Lo que queda de los 70

El regreso al futuro de Joan y Ermen. Hacer negocios, cambiar el mundo

 

En los primeros años 70, muchos adolescentes californianos querían hacerse hippies y empezaban a fumar hierba. Pero los que estudiaban, veían constantemente la televisión, pedían pizzas para cenar y vivían en casas adosadas. Después, al salir del instituto quedaban en el garaje de alguno de ellos y empezaban a soldar chips y a imaginarse cómo serían los ordenadores del futuro.

Aquí, en esos mismos años, el porcentaje de jóvenes descarriados era bastante mayor. Algunos se largaron a Formentera y otros más se hicieron maos. Pero también los había que estudiaban. Las pizzas a domicilio no habían llegado, la televisión era aburridísima, con sólo dos canales, y no había garaje en el que reunirse (Sant Quirze del Vallès todavía era un pueblo, no había adosadas). Los de aquí iban mucho de excursión y eran mucho menos ricos que sus homólogos californianos, que no sentían pudor algunos por los negocios. Eso les llevó a los ordenadores y, finalmente, a Internet.

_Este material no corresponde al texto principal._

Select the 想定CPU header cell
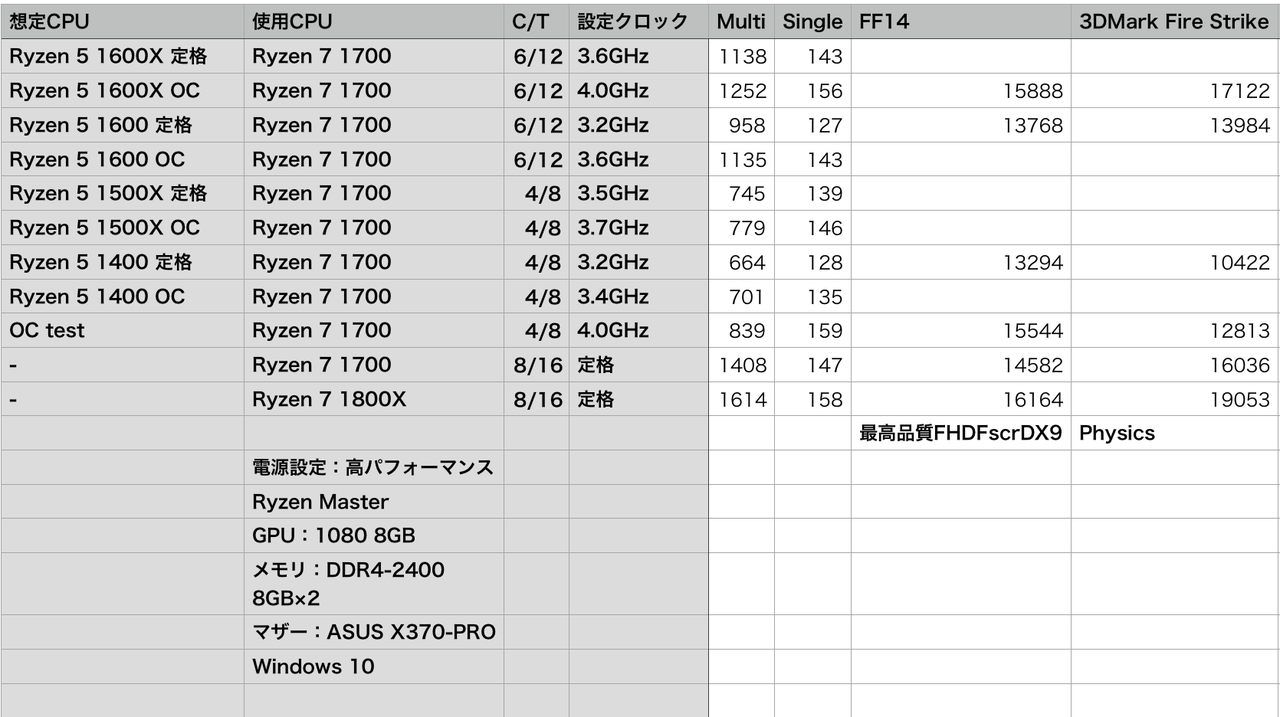(123, 22)
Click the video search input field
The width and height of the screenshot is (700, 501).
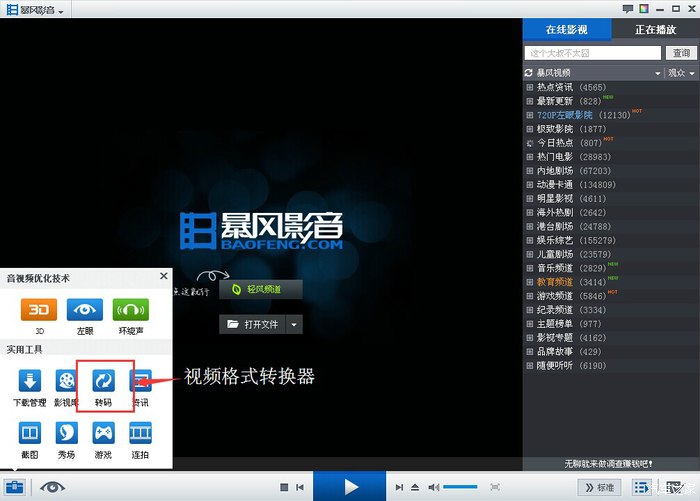tap(594, 52)
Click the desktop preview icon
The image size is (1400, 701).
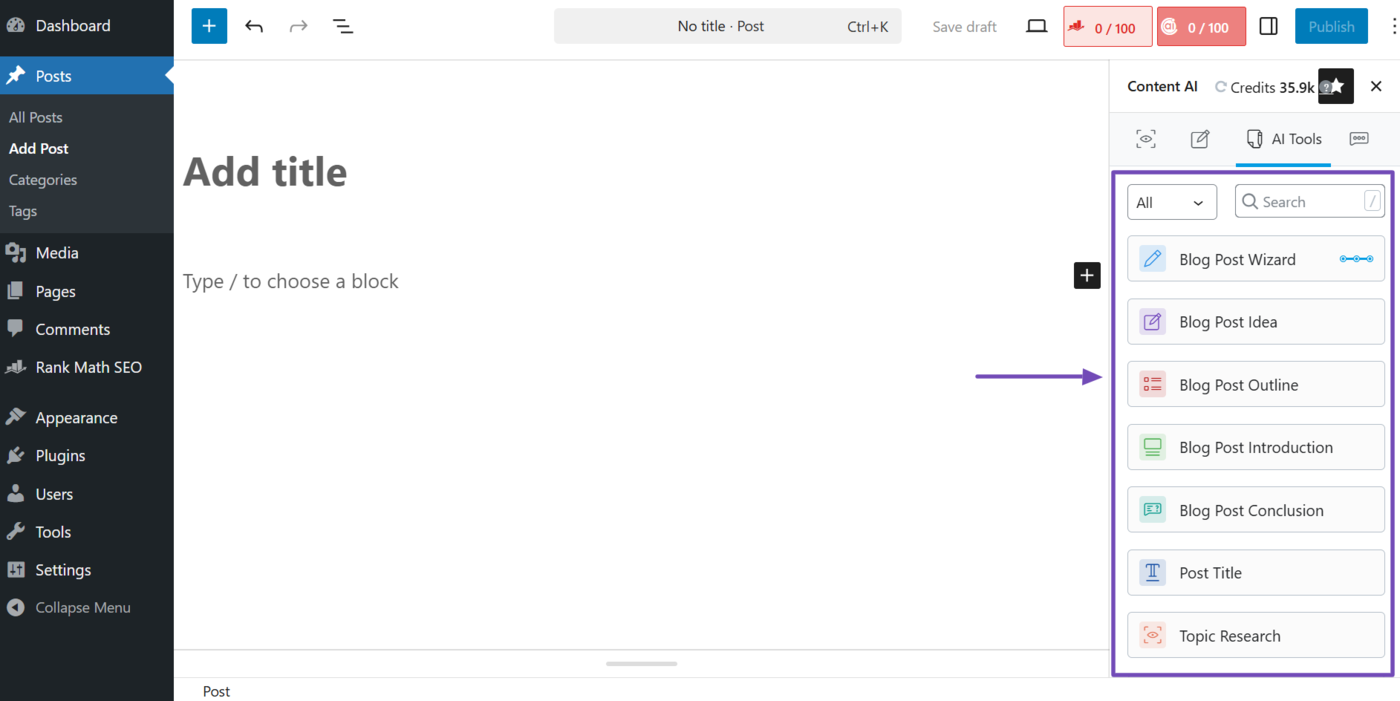click(1037, 26)
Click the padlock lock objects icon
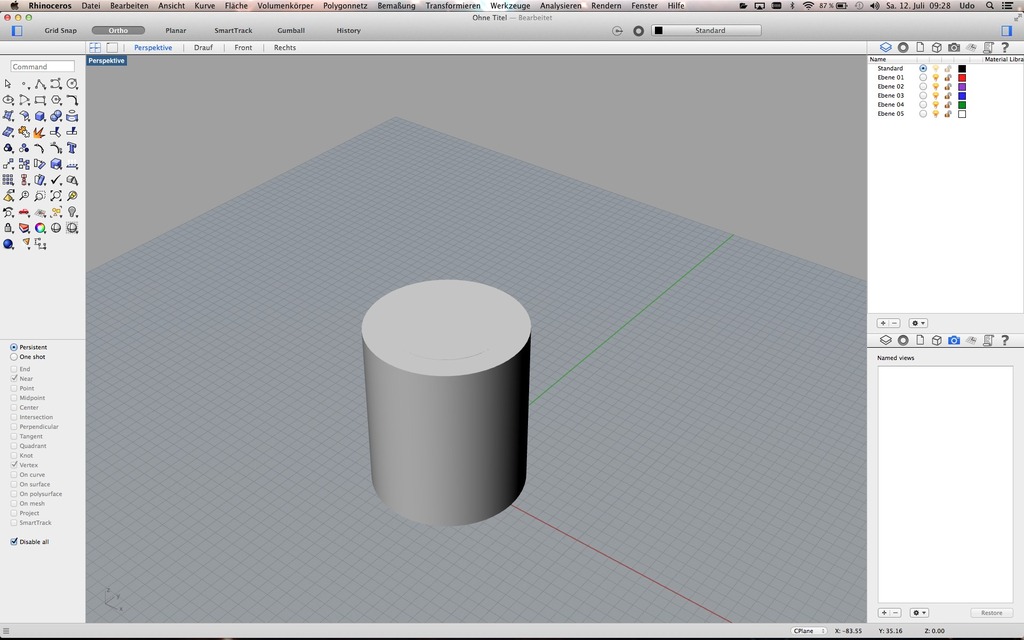 point(8,228)
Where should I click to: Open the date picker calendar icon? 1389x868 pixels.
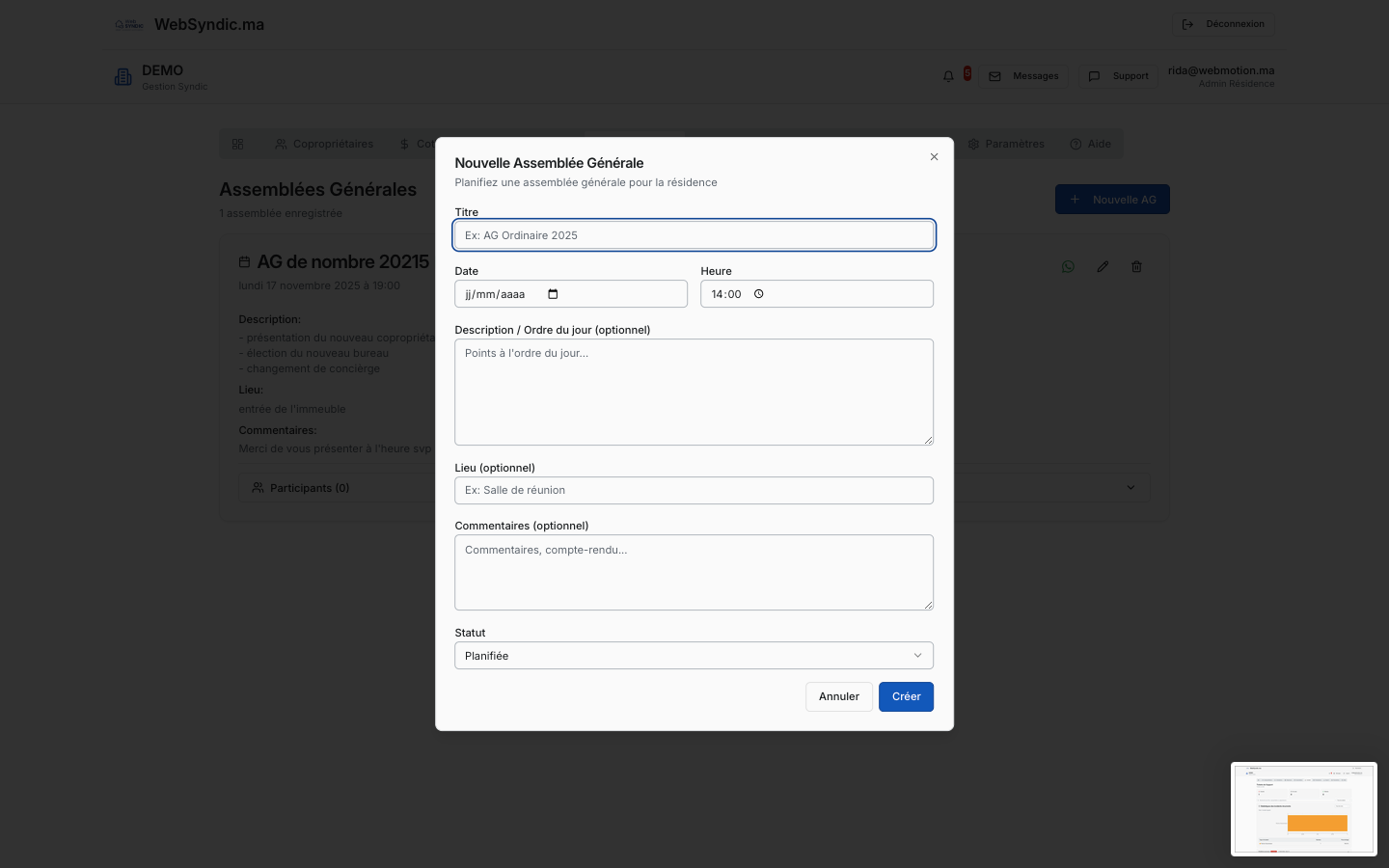click(553, 294)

Los “techies” locales estaban mucho más ideologizados y, por cosas del entorno, metidos en la misión de cambiar el mundo. Por eso optaron por la energía. Participaron en manifestaciones antinucleares, montaron cooperativas y editaron revistas con nombre de forraje. Su opción tecnológica acabó siendo las energías renovables (entonces se las llamaba alternativas).

Los 70 son todavía una década denostada. Pero de sus rescoldos surgió el Silicon Valley que hoy deslumbra al mundo con sus iconos y un capitalismo que según como parece mucho más feroz de lo que se prometía. Los 70 también habitan entre nosotros. De otra manera. El primero que lo hizo notar fue Joan Vila, empresario de Girona, ingeniero metido en la energía, para quien muchos de los problemas actuales pueden resolverse “con ideas de los 70”. Vila dijo aquello de que “en los años 70 éramos felices porque admitíamos que éramos pobres” y defiende las políticas de austeridad como una forma de volver a un pasado que fue mejor.

En eso conecta con otro tipo surgido de lo más profundo de aquellos años, Ermen Llobet, quien formó parte del núcleo duro de los “techies” locales. Llobet quiso cambiar muchas cosas. Fundó Ecotècnia junto con una decena larga de ingenieros. Y cuando las renovables eclosionaron, no tuvieron más remedio que venderla a Alstom. Hicieron dinero y eso permitió a Llobet meterse en muchos proyectos. Ahora se ha medio instalado en el Mas Vinyoles, en Sant Pere de Torelló, en una finca inmensa, empeñado en acoger iniciativas de emprendedores. Hay quien piensa que se va lejos. En realidad, para él, debe ser como estar en el centro de la tierra.